* _DATA RECORDS_
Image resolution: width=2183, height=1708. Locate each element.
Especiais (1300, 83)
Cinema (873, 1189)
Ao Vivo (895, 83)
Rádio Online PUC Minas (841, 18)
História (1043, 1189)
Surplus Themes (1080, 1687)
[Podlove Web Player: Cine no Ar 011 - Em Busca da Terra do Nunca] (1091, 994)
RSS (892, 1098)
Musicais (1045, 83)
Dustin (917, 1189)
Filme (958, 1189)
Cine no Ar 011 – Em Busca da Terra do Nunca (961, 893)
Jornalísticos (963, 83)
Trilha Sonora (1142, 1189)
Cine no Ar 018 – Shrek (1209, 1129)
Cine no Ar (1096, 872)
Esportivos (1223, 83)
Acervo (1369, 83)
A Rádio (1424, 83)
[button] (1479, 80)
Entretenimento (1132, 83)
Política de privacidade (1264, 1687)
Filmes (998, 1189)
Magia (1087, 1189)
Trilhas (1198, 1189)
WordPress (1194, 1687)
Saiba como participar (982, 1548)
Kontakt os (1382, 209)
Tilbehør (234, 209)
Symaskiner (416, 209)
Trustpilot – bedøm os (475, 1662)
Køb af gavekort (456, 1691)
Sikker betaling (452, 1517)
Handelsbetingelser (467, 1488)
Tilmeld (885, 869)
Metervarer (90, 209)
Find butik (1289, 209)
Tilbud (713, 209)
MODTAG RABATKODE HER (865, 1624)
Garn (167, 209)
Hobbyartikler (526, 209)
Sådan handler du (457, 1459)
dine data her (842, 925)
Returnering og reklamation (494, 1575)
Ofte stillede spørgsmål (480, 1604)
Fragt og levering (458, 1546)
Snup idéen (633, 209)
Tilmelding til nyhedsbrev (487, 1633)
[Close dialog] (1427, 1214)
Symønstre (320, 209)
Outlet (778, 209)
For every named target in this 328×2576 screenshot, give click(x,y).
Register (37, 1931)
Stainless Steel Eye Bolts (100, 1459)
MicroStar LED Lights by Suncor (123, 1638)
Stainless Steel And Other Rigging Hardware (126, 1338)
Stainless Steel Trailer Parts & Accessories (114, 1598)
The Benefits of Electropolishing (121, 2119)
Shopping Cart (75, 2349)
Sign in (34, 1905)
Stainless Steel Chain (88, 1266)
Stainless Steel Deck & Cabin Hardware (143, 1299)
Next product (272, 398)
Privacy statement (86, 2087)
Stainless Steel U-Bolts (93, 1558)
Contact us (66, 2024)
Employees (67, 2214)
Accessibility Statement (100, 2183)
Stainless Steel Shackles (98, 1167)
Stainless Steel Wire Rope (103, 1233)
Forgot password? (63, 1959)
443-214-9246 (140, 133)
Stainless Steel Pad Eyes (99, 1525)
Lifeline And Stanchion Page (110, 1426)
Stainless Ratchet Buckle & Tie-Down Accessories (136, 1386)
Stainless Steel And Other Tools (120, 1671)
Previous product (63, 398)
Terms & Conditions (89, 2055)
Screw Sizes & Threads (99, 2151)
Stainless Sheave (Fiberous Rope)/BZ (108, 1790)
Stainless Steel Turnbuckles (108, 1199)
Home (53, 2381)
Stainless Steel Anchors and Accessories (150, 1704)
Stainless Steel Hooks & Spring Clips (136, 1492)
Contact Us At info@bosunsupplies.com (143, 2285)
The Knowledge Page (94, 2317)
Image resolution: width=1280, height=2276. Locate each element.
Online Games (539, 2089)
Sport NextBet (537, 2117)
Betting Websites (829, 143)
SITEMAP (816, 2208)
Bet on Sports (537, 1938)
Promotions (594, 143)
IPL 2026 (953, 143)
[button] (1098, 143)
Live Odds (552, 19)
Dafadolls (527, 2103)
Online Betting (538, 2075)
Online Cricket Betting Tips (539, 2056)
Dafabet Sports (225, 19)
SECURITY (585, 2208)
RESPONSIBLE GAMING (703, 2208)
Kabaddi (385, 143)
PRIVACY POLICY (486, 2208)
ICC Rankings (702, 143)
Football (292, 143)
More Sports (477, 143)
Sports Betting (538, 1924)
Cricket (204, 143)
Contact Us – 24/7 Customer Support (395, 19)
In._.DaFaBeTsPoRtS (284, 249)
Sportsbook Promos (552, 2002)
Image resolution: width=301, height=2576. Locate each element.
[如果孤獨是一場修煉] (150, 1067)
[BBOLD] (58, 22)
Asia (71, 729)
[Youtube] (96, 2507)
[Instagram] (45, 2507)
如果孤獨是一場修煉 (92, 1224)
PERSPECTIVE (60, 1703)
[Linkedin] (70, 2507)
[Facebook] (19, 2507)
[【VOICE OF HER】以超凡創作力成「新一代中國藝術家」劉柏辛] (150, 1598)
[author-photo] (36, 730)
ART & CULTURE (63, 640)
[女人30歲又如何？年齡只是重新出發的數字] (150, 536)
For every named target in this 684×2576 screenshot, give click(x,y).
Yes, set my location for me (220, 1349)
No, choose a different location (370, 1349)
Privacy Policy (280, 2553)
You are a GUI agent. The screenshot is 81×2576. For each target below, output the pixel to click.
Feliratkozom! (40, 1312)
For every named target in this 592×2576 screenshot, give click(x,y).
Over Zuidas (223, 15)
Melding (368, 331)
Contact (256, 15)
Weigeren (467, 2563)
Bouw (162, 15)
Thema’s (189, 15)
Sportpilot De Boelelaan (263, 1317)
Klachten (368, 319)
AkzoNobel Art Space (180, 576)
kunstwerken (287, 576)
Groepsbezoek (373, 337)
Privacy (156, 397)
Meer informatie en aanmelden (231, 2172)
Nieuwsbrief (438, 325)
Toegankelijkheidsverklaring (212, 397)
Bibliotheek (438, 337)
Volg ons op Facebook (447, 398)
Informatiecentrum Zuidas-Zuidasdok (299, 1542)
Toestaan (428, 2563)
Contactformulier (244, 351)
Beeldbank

* _WORK TO COMPLETE_
From the line holding "[button] (1098, 143)" down to the last line of the records above, restate each line exactly as written.

* _ANSWER SECTION_
[button] (1098, 143)
Live Odds (552, 19)
Dafadolls (527, 2103)
Online Betting (538, 2075)
Online Cricket Betting Tips (539, 2056)
Dafabet Sports (225, 19)
SECURITY (585, 2208)
RESPONSIBLE GAMING (703, 2208)
Kabaddi (385, 143)
PRIVACY POLICY (486, 2208)
ICC Rankings (702, 143)
Football (292, 143)
More Sports (477, 143)
Sports Betting (538, 1924)
Cricket (204, 143)
Contact Us – 24/7 Customer Support (395, 19)
In._.DaFaBeTsPoRtS (284, 249)
Sportsbook Promos (552, 2002)
Image resolution: width=301, height=2576. Locate each element.
[如果孤獨是一場修煉] (150, 1067)
[BBOLD] (58, 22)
Asia (71, 729)
[Youtube] (96, 2507)
[Instagram] (45, 2507)
如果孤獨是一場修煉 (92, 1224)
PERSPECTIVE (60, 1703)
[Linkedin] (70, 2507)
[Facebook] (19, 2507)
[【VOICE OF HER】以超凡創作力成「新一代中國藝術家」劉柏辛] (150, 1598)
[author-photo] (36, 730)
ART & CULTURE (63, 640)
[女人30歲又如何？年齡只是重新出發的數字] (150, 536)
For every named target in this 684×2576 screenshot, give click(x,y).
Yes, set my location for me (220, 1349)
No, choose a different location (370, 1349)
Privacy Policy (280, 2553)
You are a GUI agent. The screenshot is 81×2576. For each target below, output the pixel to click.
Feliratkozom! (40, 1312)
For every named target in this 592×2576 screenshot, give click(x,y).
Over Zuidas (223, 15)
Melding (368, 331)
Contact (256, 15)
Weigeren (467, 2563)
Bouw (162, 15)
Thema’s (189, 15)
Sportpilot De Boelelaan (263, 1317)
Klachten (368, 319)
AkzoNobel Art Space (180, 576)
kunstwerken (287, 576)
Groepsbezoek (373, 337)
Privacy (156, 397)
Meer informatie en aanmelden (231, 2172)
Nieuwsbrief (438, 325)
Toegankelijkheidsverklaring (212, 397)
Bibliotheek (438, 337)
Volg ons op Facebook (447, 398)
Informatiecentrum Zuidas-Zuidasdok (299, 1542)
Toestaan (428, 2563)
Contactformulier (244, 351)
Beeldbank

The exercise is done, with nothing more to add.